Emsal Mahkeme Kararı İstanbul Bölge Adliye Mahkemesi 12. Hukuk Dairesi 2020/430 E. 2020/526 K. 22.05.2020 T.

Görüntülediğiniz mahkeme kararı kesinleşmiş bir karardır.

T.C.
İSTANBUL
BÖLGE ADLİYE MAHKEMESİ
12. HUKUK DAİRESİ
DOSYA NO: 2020/430
KARAR NO: 2020/526
T Ü R K M İ L L E T İ A D I N A
İ S T İ N A F K A R A R I
İNCELENEN KARARIN
MAHKEMESİ: BAKIRKÖY 1. ASLİYE TİCARET MAHKEMESİ
TARİHİ: 09/01/2020 (Ara Karar)
NUMARASI: 2019/1009 Esas
TALEP: İhtiyati Tedbir
İSTİNAF KARAR TARİHİ: 22/05/2020
İlk derece mahkemesince verilen ihtiyati tedbir talebinin reddine yönelik ara kararın ihtiyati tedbir isteyen vekilince istinaf edilmesi üzerine dosya kapsamı incelenip gereği görüşülüp düşünüldü;
TALEP: İhtiyati tedbir isteyen davacı vekili; vekil olarak müvekkili şirket adına yetkili olan …’in vekalet görevini kötüye kullandığını ve vekillikten azline rağmen hukuka aykırı müvekkili şirketin şirket merkezine ve şirket merkezinde bulunan ticari defter ve kayıtlarına erişimi engellenmiş olduğunu, müvekkili şirket açısından telafisi güç zararların doğmasının önüne geçilmesi adına “… Mah. … Plaza No: … Kat: … Zeytinburnu/İstanbul” adresinde bulunan ve şu anda de facto/fiili olarak … Ltd. Şti. tarafından şube olarak kullanıldığını ve sonrada işbu adrese işyeri nakli gerçekleştirdiği tespit edilen şirket merkezinde bulunan tüm şirket defterlerinin ve belgelerinin müvekkili şirkete iadesi ve 2016 model … marka … plakalı aracın yakalanarak müvekkil şirkete teslimini talep ettiklerini, müvekkili şirketin ticari merkezi olan ve halihazırda … Ltd. Şti tarafından işgal edilen adrese girişinin sağlanarak müvekkil şirkete ait tüm belgeler, defterler ve kayıtlar ile her türlü bilgi, belgenin müvekkili şirkete teslimi için karşı taraf dinlenilmeksizin ve teminatsız olarak tedbiren müvekkili şirket yetkilisi …’e teslimine yönelik ihtiyati tedbir kararı verilmesine karar verilmesini talep etmiştir.

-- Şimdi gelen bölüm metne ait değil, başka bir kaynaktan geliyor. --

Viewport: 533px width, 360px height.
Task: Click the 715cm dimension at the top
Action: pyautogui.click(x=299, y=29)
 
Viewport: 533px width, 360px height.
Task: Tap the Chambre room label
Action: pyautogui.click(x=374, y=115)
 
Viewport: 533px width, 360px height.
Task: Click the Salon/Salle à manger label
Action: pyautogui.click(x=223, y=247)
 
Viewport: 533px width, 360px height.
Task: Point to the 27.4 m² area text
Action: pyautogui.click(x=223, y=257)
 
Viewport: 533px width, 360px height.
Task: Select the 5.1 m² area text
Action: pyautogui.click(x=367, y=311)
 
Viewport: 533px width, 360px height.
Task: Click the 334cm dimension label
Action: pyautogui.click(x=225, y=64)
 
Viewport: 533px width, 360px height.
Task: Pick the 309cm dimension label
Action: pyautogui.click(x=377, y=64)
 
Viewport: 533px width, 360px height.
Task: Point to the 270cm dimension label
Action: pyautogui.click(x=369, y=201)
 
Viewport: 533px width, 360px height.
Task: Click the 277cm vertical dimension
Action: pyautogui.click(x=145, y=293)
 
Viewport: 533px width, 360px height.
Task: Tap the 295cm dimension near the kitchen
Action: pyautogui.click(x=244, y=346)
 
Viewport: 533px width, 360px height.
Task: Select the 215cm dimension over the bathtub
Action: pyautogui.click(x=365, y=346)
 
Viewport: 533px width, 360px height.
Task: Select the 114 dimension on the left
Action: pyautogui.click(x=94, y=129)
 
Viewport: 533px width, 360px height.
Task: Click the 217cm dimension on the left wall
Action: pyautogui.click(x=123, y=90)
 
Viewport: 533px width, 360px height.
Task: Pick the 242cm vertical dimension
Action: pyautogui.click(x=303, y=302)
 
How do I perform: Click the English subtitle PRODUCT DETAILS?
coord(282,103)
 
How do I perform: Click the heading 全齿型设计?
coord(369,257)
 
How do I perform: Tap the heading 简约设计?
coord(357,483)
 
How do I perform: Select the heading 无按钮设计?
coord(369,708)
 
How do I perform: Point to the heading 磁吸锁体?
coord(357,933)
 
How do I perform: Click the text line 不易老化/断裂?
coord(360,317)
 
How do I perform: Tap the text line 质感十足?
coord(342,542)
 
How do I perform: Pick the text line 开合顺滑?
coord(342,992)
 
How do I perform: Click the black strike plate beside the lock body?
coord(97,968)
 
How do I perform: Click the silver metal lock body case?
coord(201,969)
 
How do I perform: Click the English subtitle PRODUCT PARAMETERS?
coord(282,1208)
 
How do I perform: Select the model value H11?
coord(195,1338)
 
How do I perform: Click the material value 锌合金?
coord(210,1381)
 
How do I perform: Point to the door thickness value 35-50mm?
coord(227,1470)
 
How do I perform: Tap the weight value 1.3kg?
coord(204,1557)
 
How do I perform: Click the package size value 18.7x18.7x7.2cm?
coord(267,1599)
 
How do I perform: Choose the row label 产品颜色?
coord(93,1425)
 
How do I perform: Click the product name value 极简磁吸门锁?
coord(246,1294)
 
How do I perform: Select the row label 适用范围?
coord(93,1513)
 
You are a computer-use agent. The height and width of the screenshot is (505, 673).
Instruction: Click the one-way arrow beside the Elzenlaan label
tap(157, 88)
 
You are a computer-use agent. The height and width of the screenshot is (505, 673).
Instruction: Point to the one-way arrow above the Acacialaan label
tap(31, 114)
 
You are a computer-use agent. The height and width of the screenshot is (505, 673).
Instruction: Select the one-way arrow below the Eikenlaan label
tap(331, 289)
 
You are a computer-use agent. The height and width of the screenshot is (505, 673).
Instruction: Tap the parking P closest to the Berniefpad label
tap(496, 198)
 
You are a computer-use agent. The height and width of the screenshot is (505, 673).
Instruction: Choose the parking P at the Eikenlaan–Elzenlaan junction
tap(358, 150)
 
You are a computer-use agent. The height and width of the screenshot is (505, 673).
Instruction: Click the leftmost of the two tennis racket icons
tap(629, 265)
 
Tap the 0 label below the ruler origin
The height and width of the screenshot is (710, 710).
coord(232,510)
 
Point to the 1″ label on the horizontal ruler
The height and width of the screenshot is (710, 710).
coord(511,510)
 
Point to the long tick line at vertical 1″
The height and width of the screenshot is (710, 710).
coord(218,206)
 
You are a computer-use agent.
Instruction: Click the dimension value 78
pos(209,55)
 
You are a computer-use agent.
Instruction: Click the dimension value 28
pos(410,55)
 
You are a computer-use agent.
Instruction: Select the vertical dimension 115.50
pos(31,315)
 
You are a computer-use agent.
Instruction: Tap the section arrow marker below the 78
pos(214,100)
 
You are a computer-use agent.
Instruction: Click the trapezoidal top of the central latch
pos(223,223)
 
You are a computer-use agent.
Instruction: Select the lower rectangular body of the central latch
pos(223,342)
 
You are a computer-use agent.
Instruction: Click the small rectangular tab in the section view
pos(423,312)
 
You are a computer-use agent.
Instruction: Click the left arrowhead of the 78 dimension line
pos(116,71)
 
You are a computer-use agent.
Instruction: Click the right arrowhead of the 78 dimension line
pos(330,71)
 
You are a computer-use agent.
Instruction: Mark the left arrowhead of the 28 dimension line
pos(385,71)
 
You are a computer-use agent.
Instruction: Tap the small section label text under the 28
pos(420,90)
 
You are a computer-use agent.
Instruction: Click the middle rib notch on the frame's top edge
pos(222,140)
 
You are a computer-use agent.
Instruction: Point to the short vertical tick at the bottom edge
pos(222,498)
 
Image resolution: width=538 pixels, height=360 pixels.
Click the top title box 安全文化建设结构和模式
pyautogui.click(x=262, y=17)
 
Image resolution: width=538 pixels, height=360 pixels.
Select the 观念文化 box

İLK DERECE MAHKEMESİ KARARI: Mahkemece, ihtiyati tedbir uyuşmazlık konusu hakkında verilecek olsa da davacının ihtiyati tedbire konu talebinin söz konusu şirkete ait defterlerin kendisine teslimi noktasında olduğu, bu talebin aynı zamanda ana davadaki uyuşmazlığın esasını oluşturduğu, bu haliyle ana davada esası çözer nitelikte ihtiyati tedbir kararı verilemeyeceği gerekçesiyle davacı vekilinin ihtiyati tedbir talebinin reddine karar verilmiştir.
İSTİNAF SEBEPLERİ: İhtiyati tedbir isteyen davacı vekili; HMK’nın 389 ve müvekkili şirketin ticari faaliyetine devam etmesi ve TTK’nın 64 ve 82 maddeleri uyarınca tutmakla yükümlü olduğu defterleri ve kanundan doğan yükümlülüklerini yerine getirmesinin davalılar tarafından engellendiğini,ara kararında ihtiyati tedbir koşullarının oluşup oluşmadığına ilişkin herhangi bir gerekçeye yer verilmediğini,davalı …’in eylemleri nedeniyle defter tutma ve saklama yükümlülüklerini hukuka aykırı olarak engellediğini, müvekkili şirkete ait defter ve ticari kayıtların şirket merkezi olan Zeytinburnu adresinde bulunduğundan ötürü davalı …’in vekalet görevine kötüye kullanması ve …’in de facto şekilde müvekkili şirket merkezini şube ve işyeri merkezi olarak kullanmasından ötürü müvekkili şirketin defterler ve belgeler üzerindeki mülkiyet hakkı ve teşebbüs özgürlüğünün ihlal edildiğini,ara kararının kaldırılmasına, müvekkili şirketin ticari merkezine girişinin sağlanarak müvekkili şirkete ait tüm belgeler, defterler ve kayıtlar ile her türlü bilgi, belge ve eşyanın müvekkili şirkete teslimi için teminatsız olarak ihtiyati tedbiren müvekkili şirket yetkilisine teslimine yönelik ihtiyati tedbir kararı verilmesini talep etmiştir.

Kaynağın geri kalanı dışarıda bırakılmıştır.